技術論の話し

はてなでは人文系のトピックについて、なんやかやと思ったことを書くというのをメインにしようかとふと思い立つ。ときおりバカな文章を挟みつつ。

学校のゼミで「テクノロジー」という言葉について話題になり、さらにアルフレッド・エスピナスという名前が出されたので、それならカール・ミッチャムの "Thinking through Technology"がとても参考になるという旨を発言しました。それで、家に帰ってからひさしぶりにその本をパラパラめくってみました。この本ではまず、理科系における技術論の系譜を振り返り、つぎに文科系における技術論の系譜を振り返り、さらにその相互関係を説明し、というところから始まります。この本はとにかく浩瀚という表現がまさにふさわしい内容で、英語、フランス語、ドイツ語、スペイン語、ロシア語、ラテン語ギリシャ語における技術についての議論は基本的に網羅しているようです。本当に網羅しているかを判断する術は僕にはないのですが。

で、そういった技術論の流れが次のようにまとめられます。技術そのものの自律性を前提とする技術内部主義と、技術の動向は根本的に社会から規定されているとする技術外部主義。この両者が、基本的に近代、というか啓蒙の時代以降の技術論を特徴づける二つの潮流であるとすると、さらに現代ではその両者を折衷する文脈主義、つまり技術の内的論理とそれに作用する社会的論理が交渉することで特定の技術的性格が構築されていく、という発想ですね。このようなまとめがなされたあとで、しかしそこには一つの問いが欠けている、とぶち上げられる。それは、技術あるいはテクノロジーという観念の歴史についての問いです。そしてミッチャムはこの問いに取りかかるために、プラトンにおけるテクネーにまで遡るのです。

と本の内容の説明をしたいわけじゃないんです。テクノロジーという観念の歴史を発掘していく際にプラトンへと遡っていく前に、ミッチャムはテクノロジーという言葉についてなされてきたさまざまな定義を紹介していきます。ちょっと箇条書きにしてみます。
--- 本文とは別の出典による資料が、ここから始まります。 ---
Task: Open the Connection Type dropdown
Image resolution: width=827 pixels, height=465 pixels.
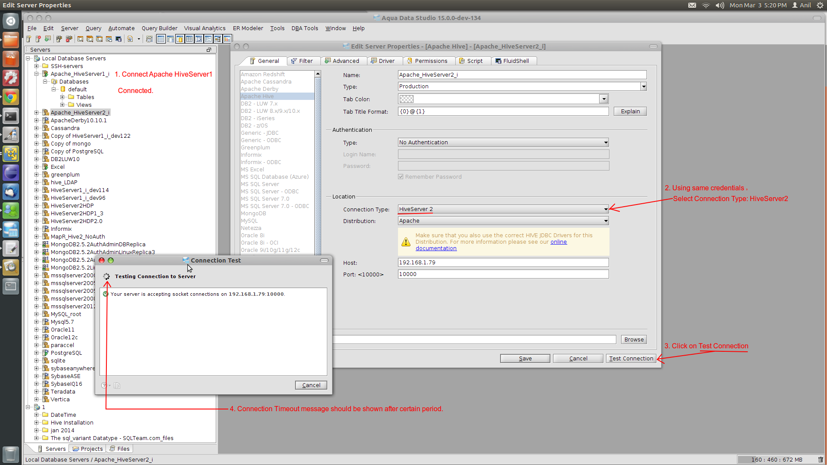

チャールズ・シンガー:ものごとが為され作られる際の方法と、そうやって為され作られた何か
クランズバーグとパーシュル:物理的環境に対応するための努力と利用可能なリソースをもちいて想像力と創意とを働かせてなされる環境のコントロール
モーリス・ドーマ:物質的素材を変形させることで人間の生存の条件を向上させる活動

これらの定義はどれもが広すぎたり狭すぎたりして収まりが悪い。だからどんどんあらたな定義が試みられるわけです。たとえば机や椅子といった物を作る技術と法律や社会制度を作る技術、さらには世渡りの技術、恋の技術などなどという風に技術という言葉はあらゆる場面で用いられたりするわけですが、じゃあいったいその内実はなんなのか、と言われると困るわけです。が、僕としてはこう考えます。

技術とは反復可能性を生み出すもの。ただし、その反復可能性は何らかの形で物質への迂回を経ざるを得ない。

このとき、反復という概念と物質という概念を常識的なものから大きく書き換えれば、技術の定義に関わる難問はクリアできる、と僕は思っています。反復の概念に関する書き換えはデリダがもうほぼ僕が必要とする範囲ではやっているので、それはOK。あとは物質の概念です。実はこれも、ベルナール・スティグレールがだいたいやってるんですよね。ただ技術について論じる過程のなかでいわば間接的に物質概念の書き換えがなされているだけで明瞭にはなされていないため、ちょっと面倒。個人的には、カトリーヌ・マラブーがいうところの「可塑性」の概念が「新しい物質」の説明には格好である気がします。

そうして技術の概念を書き換えた上で、ようやくプラトンアリストテレスの技術論批判ができる。テクネーをロゴスに還元することへの批判ですね。そしてその批判は、形而上学そのものがロゴス、正確には表音文字をある仕方で理解する言語運用作法としてのロゴスの出現とともに誕生した、という系譜学的な発想のもとになされなくてはならない、という感じがします。このとき、プラトンフッサールの『論理学研究』二巻での「カテゴリー直観」の議論がつながり、さらにハイデガーの「存在の歴史」も同じく「言語運用作法としてのロゴスの出現」の問題として捉え返される。

なんとなくさっさと書いてしまいましたが、このモデルに繰り返し立ち戻って注釈を加えていこうかと思っています。